Creía que habitaba en un mundo de plena felicidad; esas cuatro paredes contenían todo mi mundo, todo mi ser.
Corazón enladrillado, un muro imposible de saltar, una pared imposible de escalar, una tapia imposible de destrozar.
La oscuridad no era tal. Mis ojos se habían adaptado a esa escena donde pensaba que nada me faltaba. No necesitaba gafas de sol ni gorra que ocultase mis malos pelos.
Era mi guarida, o eso pensaba. Simplemente ahí me crie, con mis vicios y mis virtudes, sin peligros donde caer, sin dar mayores explicaciones.
Uno se adapta a un mundo y cree que no hay más hasta que un haz deslumbra tus ojos y aparecen luces y sombras. Esa pequeña rendija siempre me pareció un gran ventanal. Luces que provienen del más allá, sombras en tu guarida con las que te pones a jugar, a fantasear.

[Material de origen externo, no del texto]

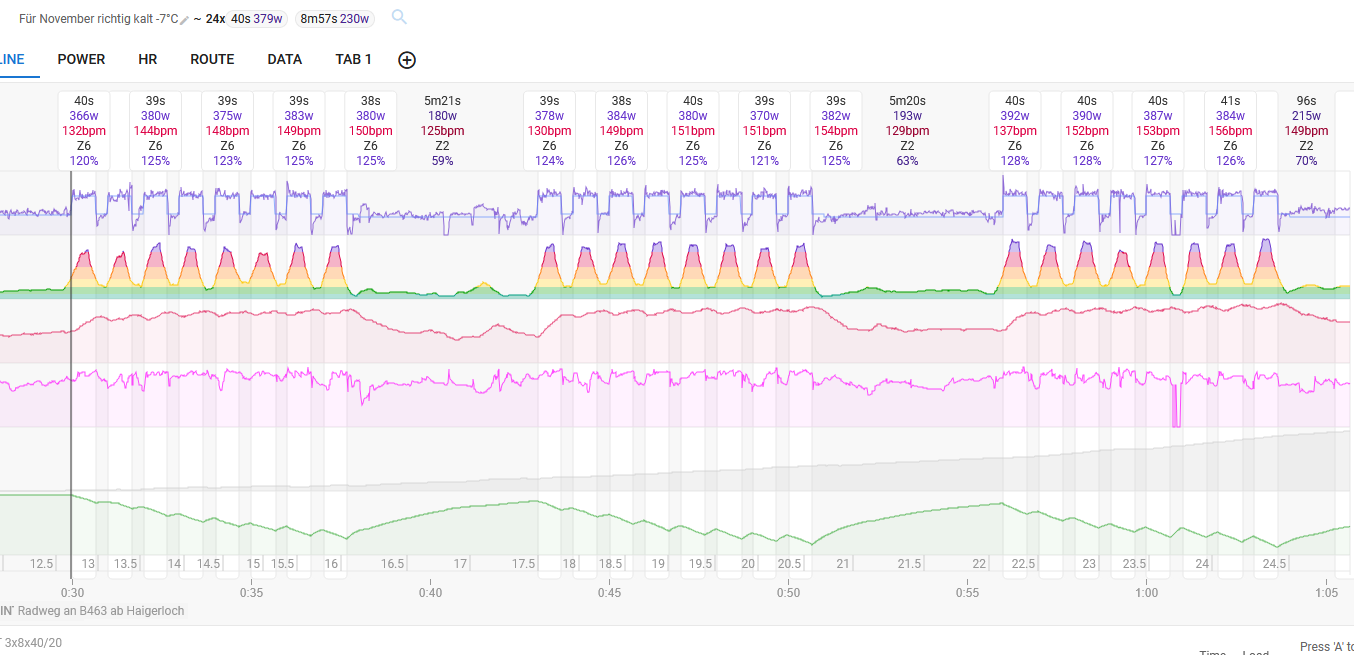The image size is (1354, 655).
Task: Go to the ROUTE tab
Action: 212,60
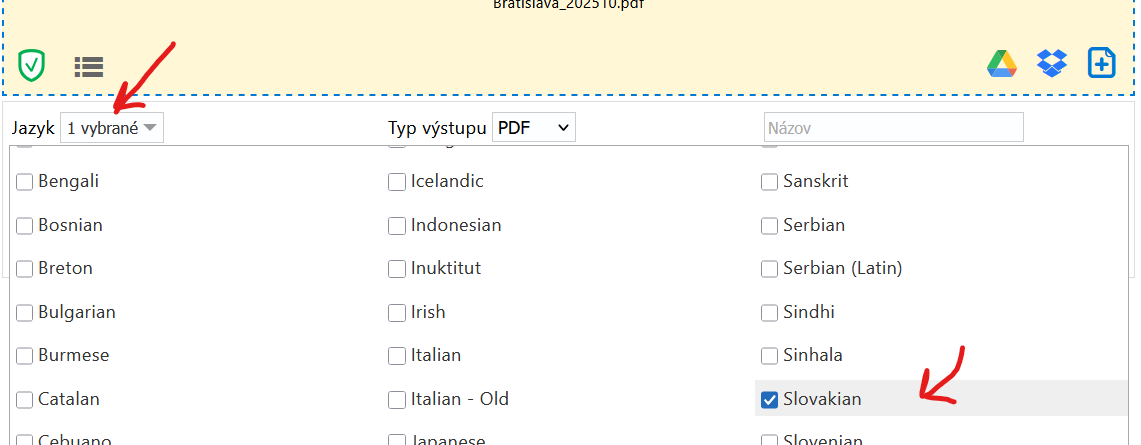Import file from Dropbox

pyautogui.click(x=1052, y=63)
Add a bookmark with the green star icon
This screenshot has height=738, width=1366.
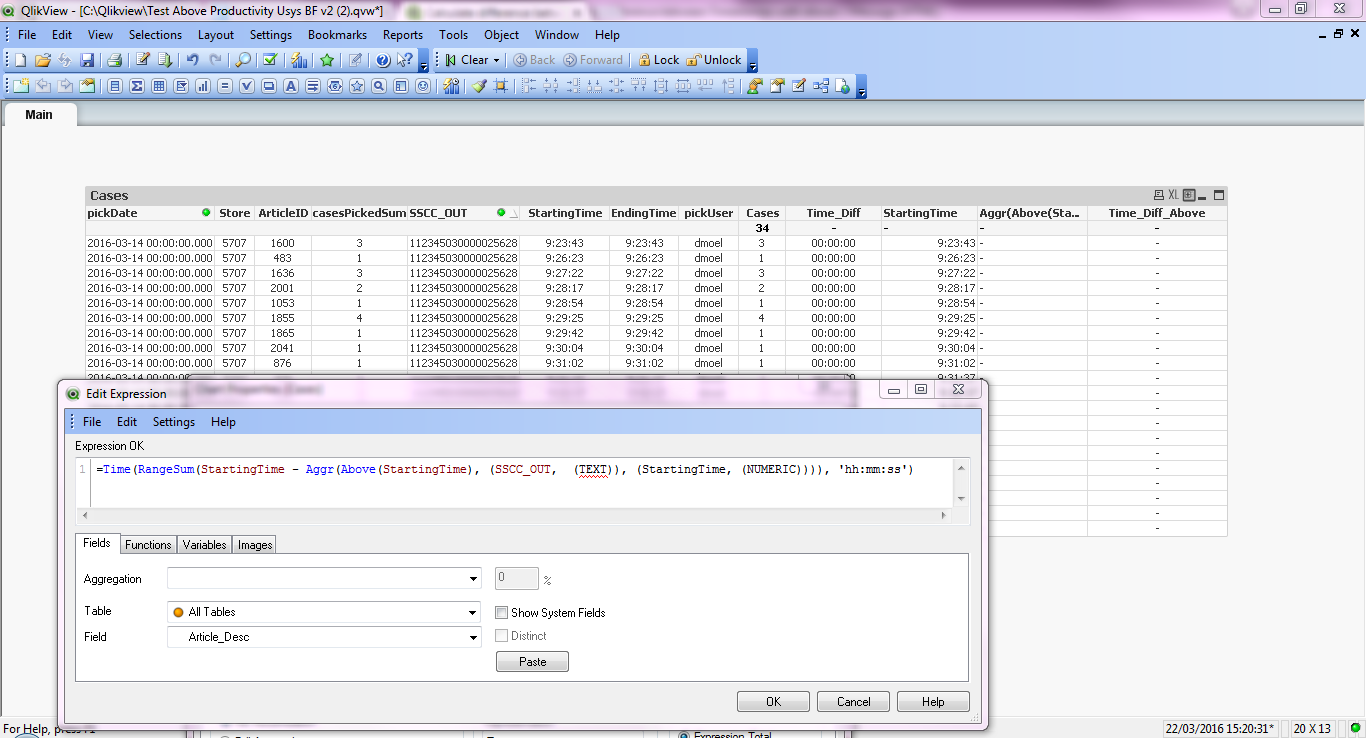[327, 60]
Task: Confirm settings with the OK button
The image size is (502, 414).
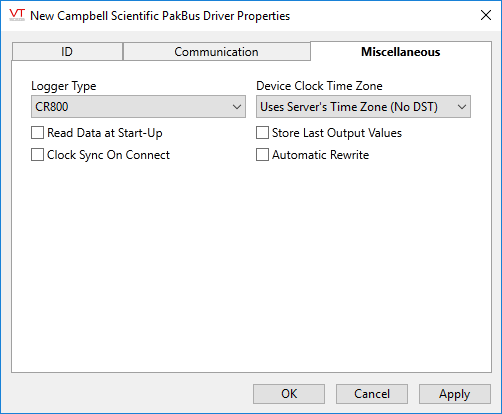Action: tap(289, 394)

Un buen día decides inspeccionar y poco a poco vas quitándole altura e importancia al mural, al qué dirán y ves que esa luz no es más que un ligero efecto de difracción donde la fuente es mucho, mucho más…
Y decides soltar y saltar, caminar tu camino; un nuevo camino que te lleva a lo desconocido, con miedos, donde la oscuridad la llevas a cuestas, donde la luz no solo te hace brillar.
Regresas al zulo de noche, casi de madrugada, con menos ladrillos, con menos altura, con menos oscuridad pero siempre vuelve a tu pensar. A tu pesar. ¿Has hecho algo malo? Un ladrillo más.
Toda la vida pensando que era feliz y solo era seguridad. Días que eran noche, noches que solo eran eso, oscuridad.
Pensaba que era feliz, ¿alguien me explica qué es la felicidad?
Ese rayo de luz, de vida me dio las llaves. No había reja ni celda, prisión ni prisionero y aún así, en algunos momentos, de esa oscuridad vivo preso.